Screenshot grounding data:
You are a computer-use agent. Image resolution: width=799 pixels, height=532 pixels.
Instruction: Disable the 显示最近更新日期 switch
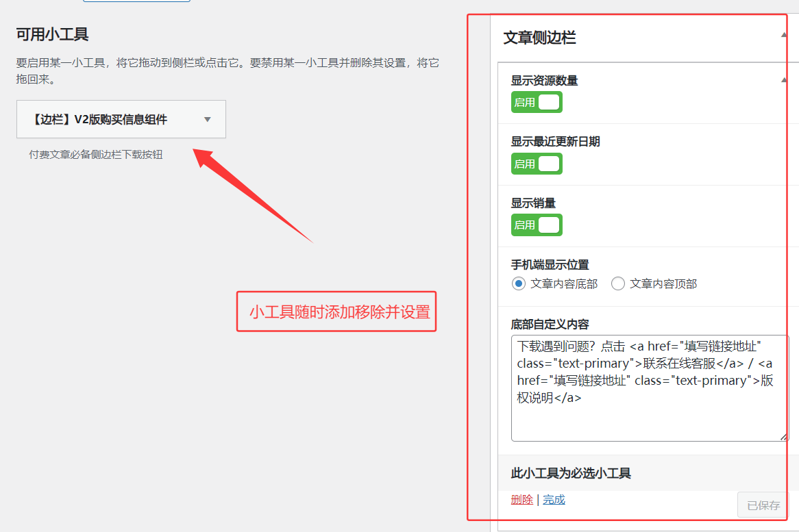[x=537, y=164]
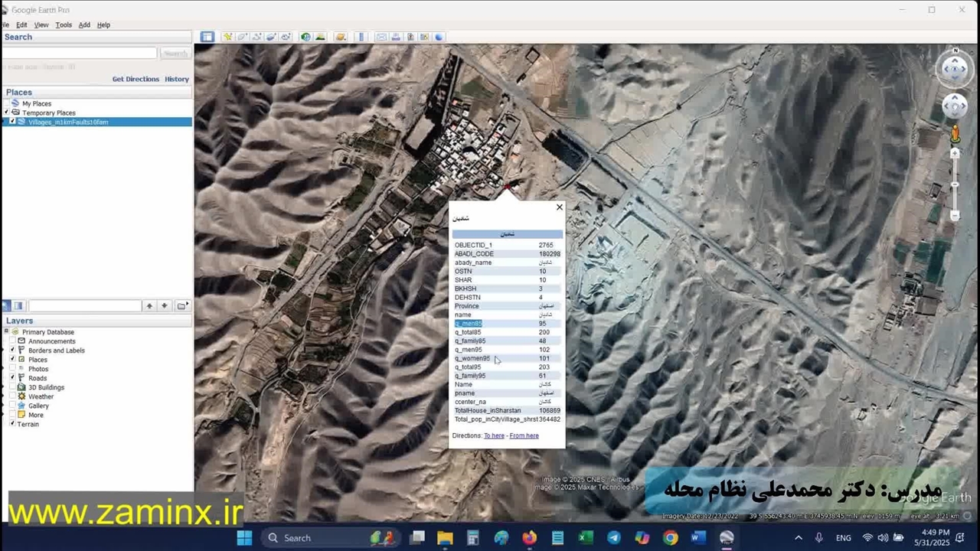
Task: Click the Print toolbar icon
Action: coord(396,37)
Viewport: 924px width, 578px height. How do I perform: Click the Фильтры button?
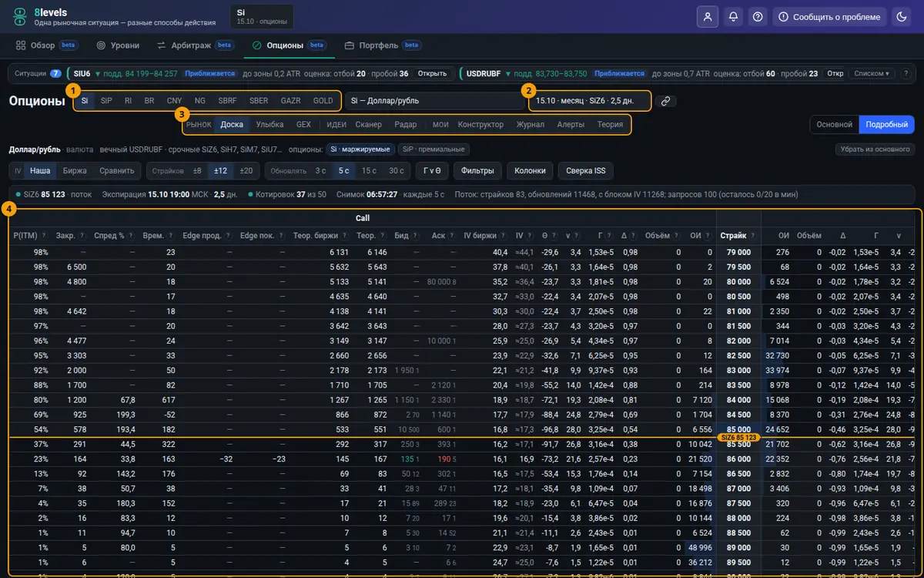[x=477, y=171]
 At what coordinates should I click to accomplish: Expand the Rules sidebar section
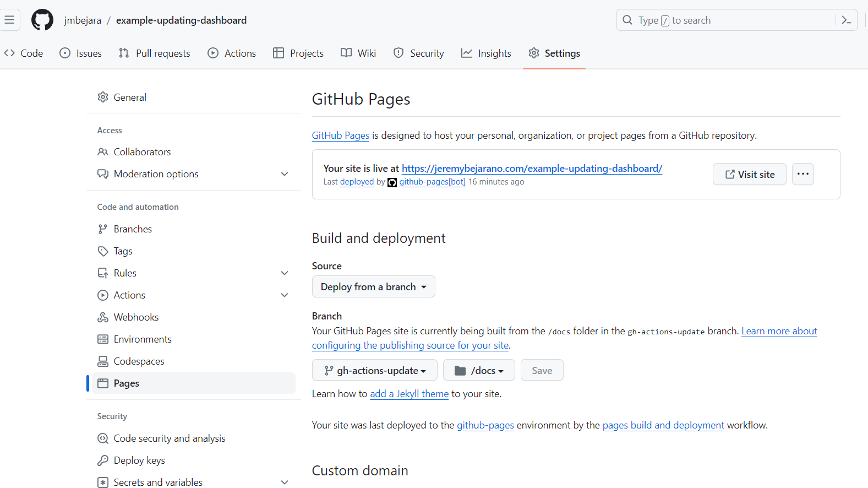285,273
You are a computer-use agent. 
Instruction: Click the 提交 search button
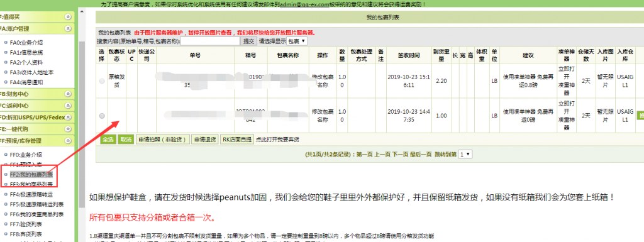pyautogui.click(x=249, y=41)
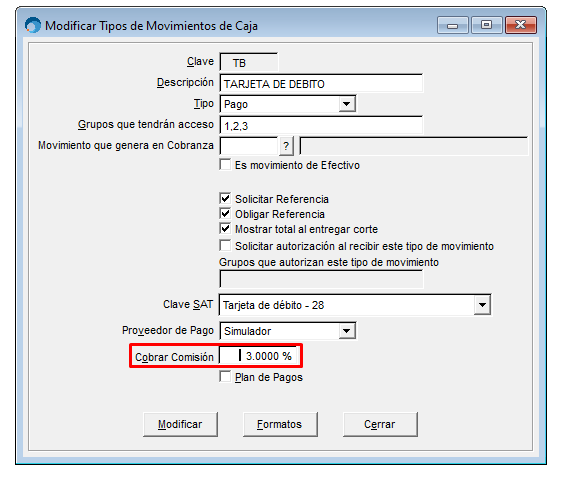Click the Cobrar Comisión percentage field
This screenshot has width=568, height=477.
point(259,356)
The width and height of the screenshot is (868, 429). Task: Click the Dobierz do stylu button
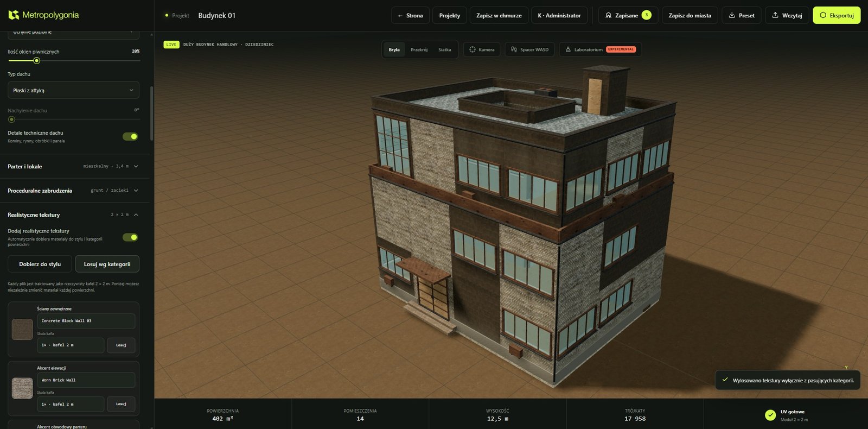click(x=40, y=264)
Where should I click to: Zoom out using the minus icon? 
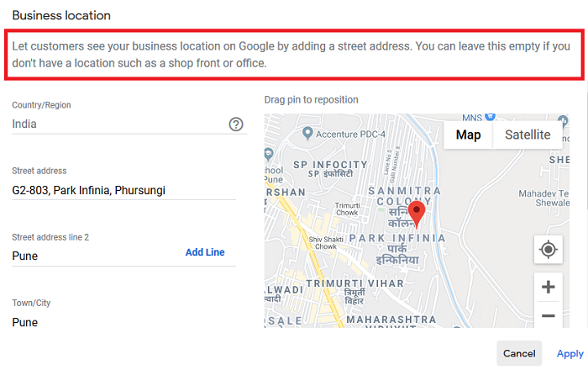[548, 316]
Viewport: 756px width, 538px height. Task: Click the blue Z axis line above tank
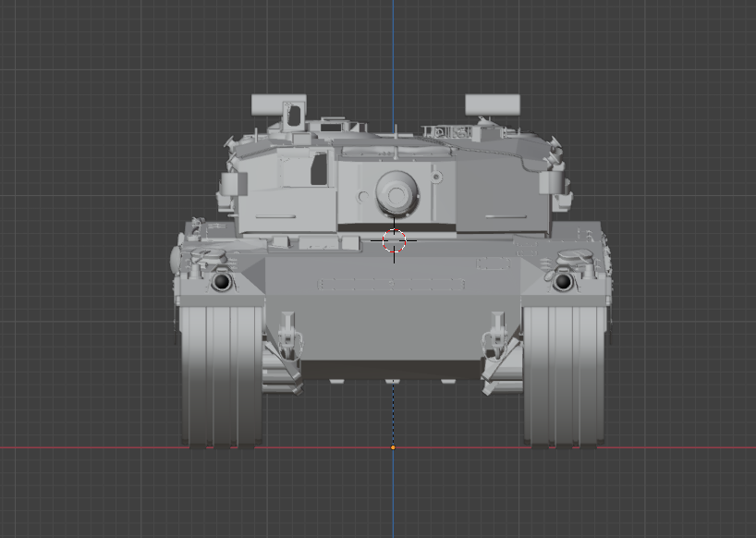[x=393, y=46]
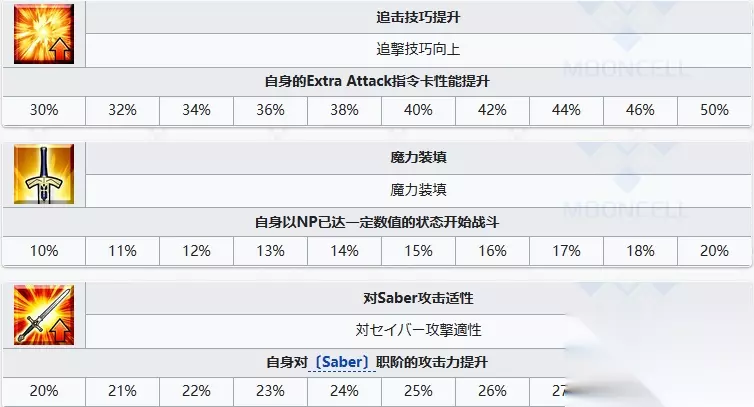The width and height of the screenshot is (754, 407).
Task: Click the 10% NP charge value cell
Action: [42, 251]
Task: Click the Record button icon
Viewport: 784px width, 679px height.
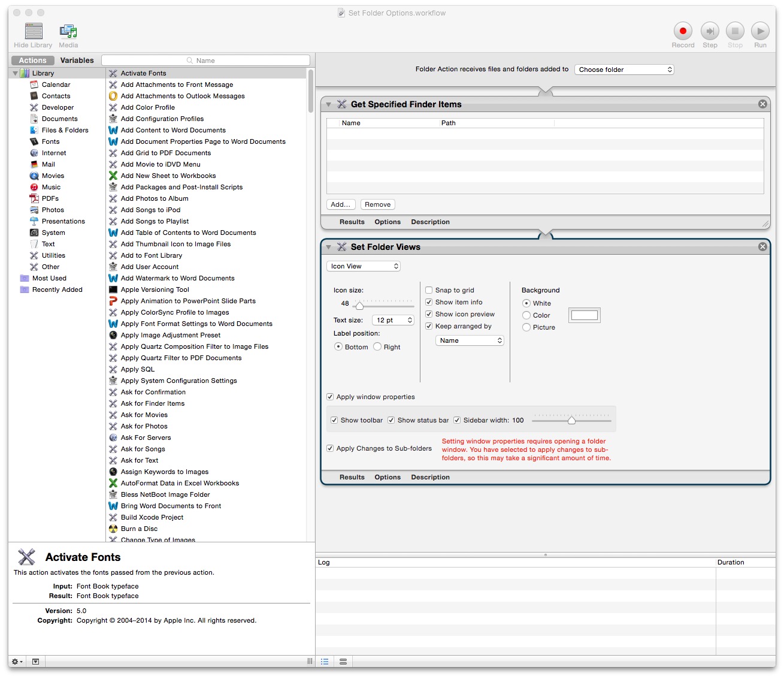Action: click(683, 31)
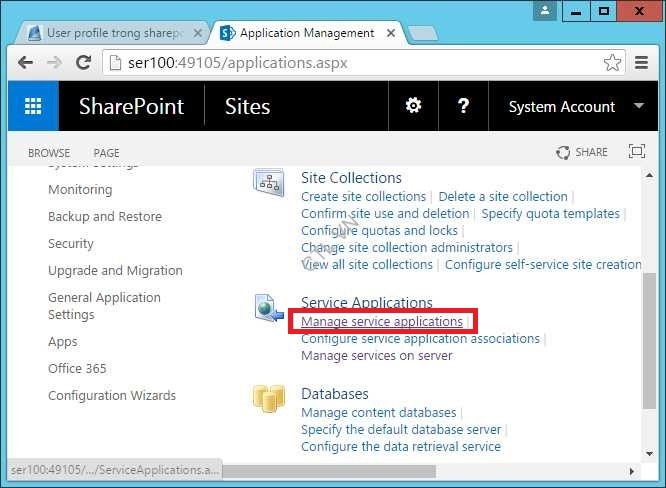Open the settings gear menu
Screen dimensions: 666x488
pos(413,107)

What you are asked to do:
Write out exactly, and only, the lines from the line holding "Task: Click the Record button icon" through the end of the data, inclusive, without any pictures.

Problem solution:
Task: Click the Record button icon
Viewport: 784px width, 679px height.
Action: click(683, 31)
Open the settings gear menu
Screen dimensions: 666x488
pos(413,107)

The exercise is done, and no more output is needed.